** WHAT THIS TASK INVOLVES **
Take the records below and set down exactly the lines from the one with "The width and height of the screenshot is (1512, 787)." to the one with "Task: Click the green 2 OUTPUTS badge", ends included; do not copy the pictures.

** EXTRACTED INFORMATION **
>>>>
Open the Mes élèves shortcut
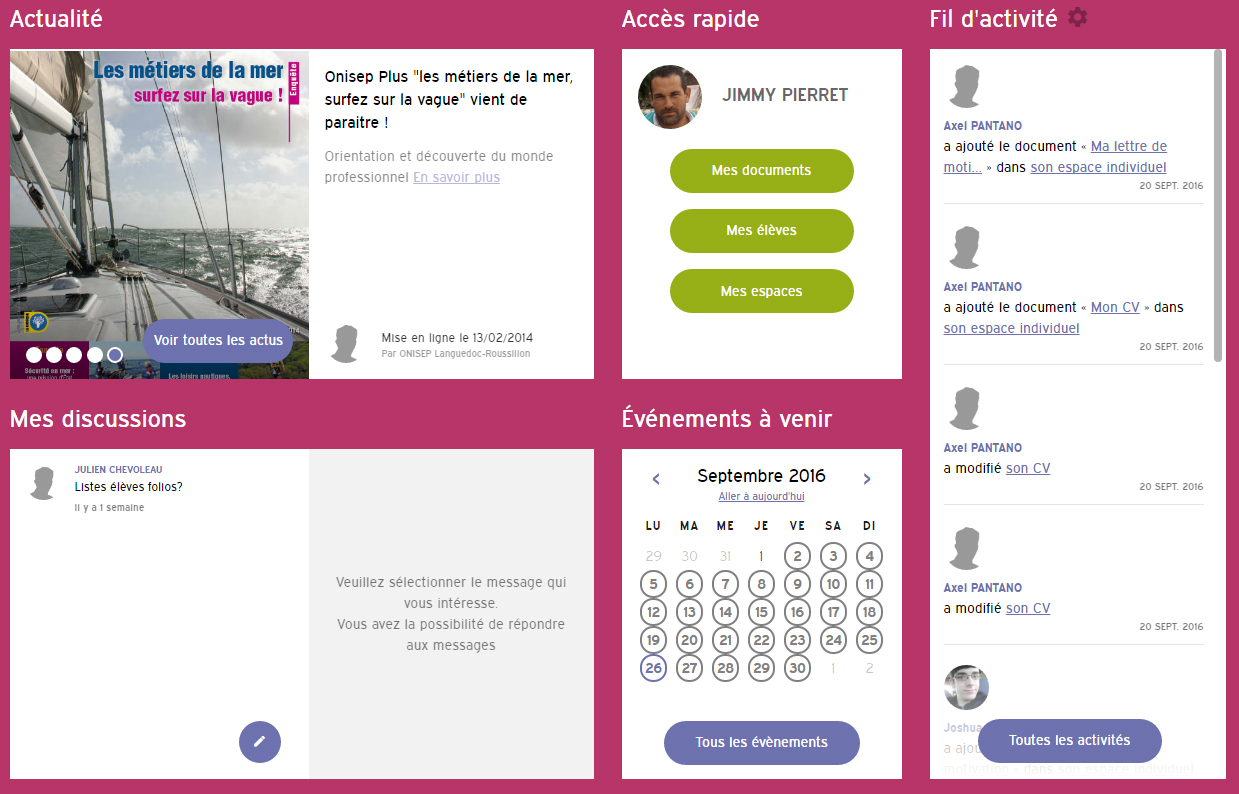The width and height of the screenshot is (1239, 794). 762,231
<<<<
>>>>
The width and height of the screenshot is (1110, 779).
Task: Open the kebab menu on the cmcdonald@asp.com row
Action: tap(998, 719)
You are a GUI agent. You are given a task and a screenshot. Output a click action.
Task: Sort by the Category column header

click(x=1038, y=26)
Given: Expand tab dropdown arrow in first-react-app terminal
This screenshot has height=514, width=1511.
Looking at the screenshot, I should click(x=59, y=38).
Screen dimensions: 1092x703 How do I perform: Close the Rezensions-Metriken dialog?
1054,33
<<<<
>>>>
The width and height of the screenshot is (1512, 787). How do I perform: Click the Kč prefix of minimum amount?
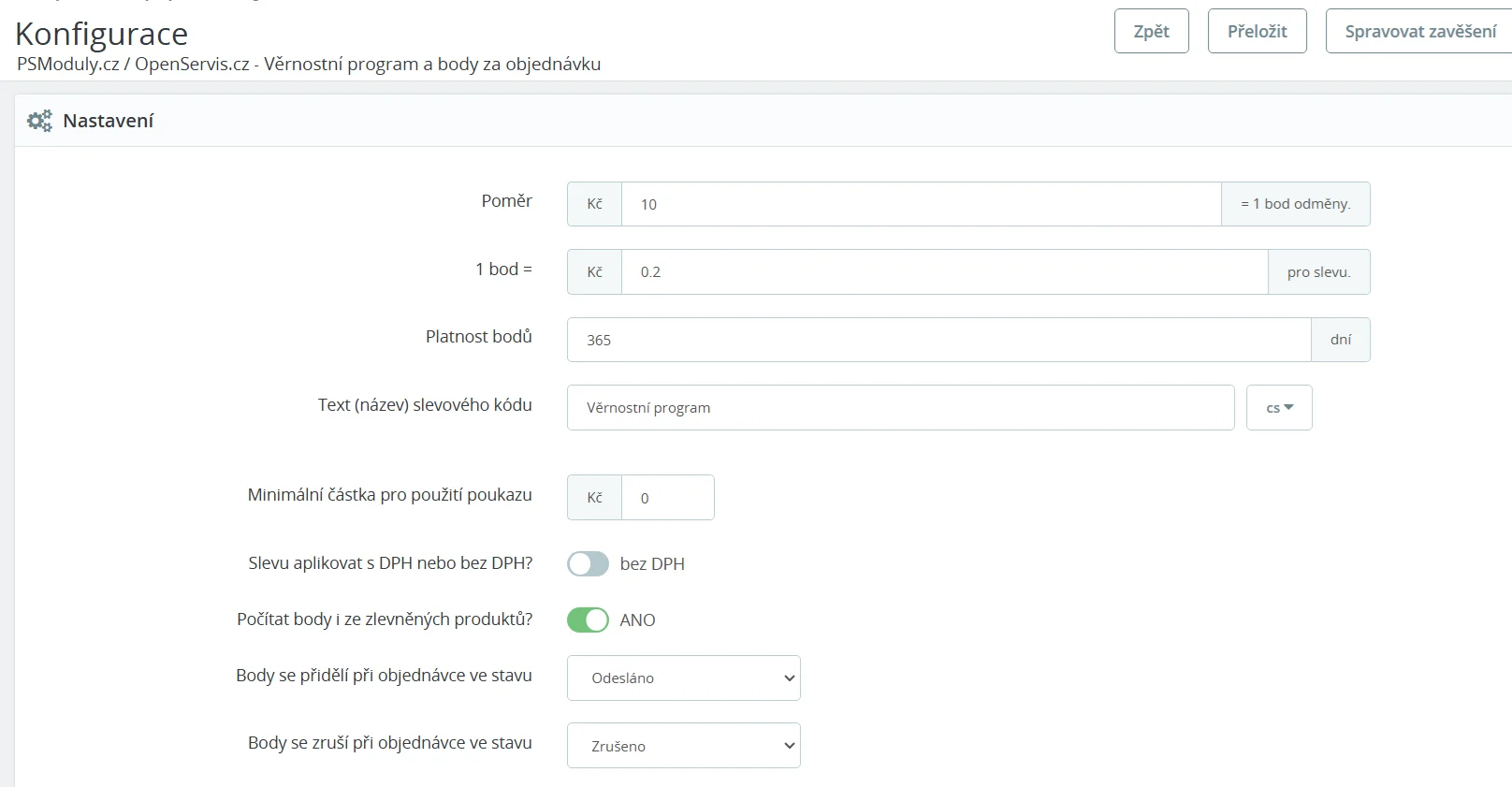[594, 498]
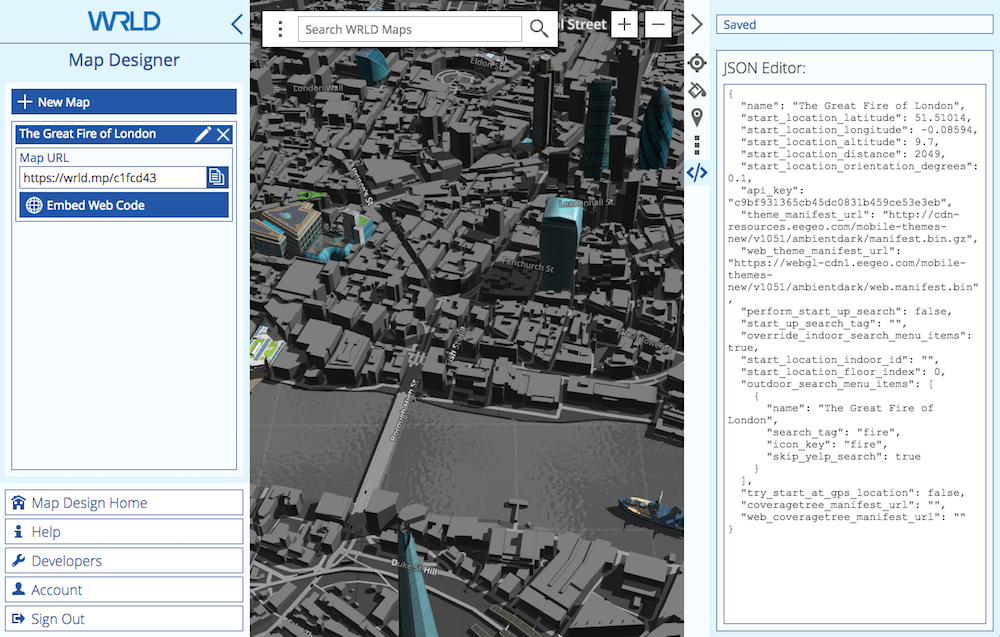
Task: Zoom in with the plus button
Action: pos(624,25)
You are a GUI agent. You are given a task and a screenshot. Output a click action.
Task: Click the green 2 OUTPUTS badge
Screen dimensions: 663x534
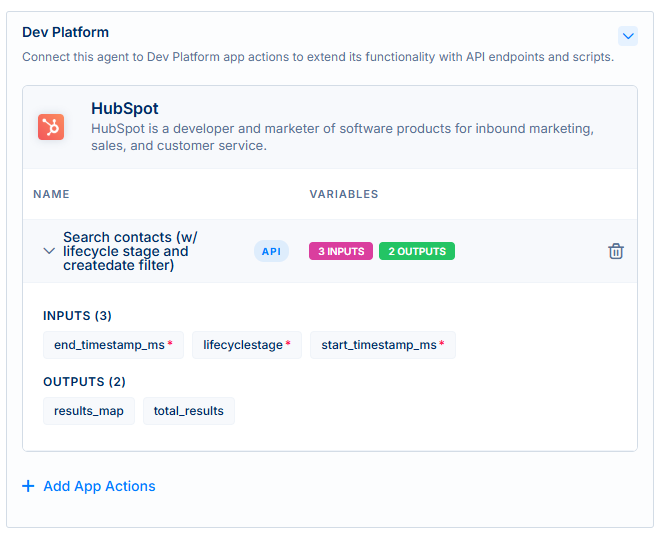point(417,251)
<<<<
** ANSWER AREA **
The width and height of the screenshot is (1512, 787). How do I perform: Click the Kč prefix of minimum amount?
[594, 498]
Task: Zoom in with the plus button
Action: pos(624,25)
You are a GUI agent. You are given a task and a screenshot. Output a click action.
Task: Click the green 2 OUTPUTS badge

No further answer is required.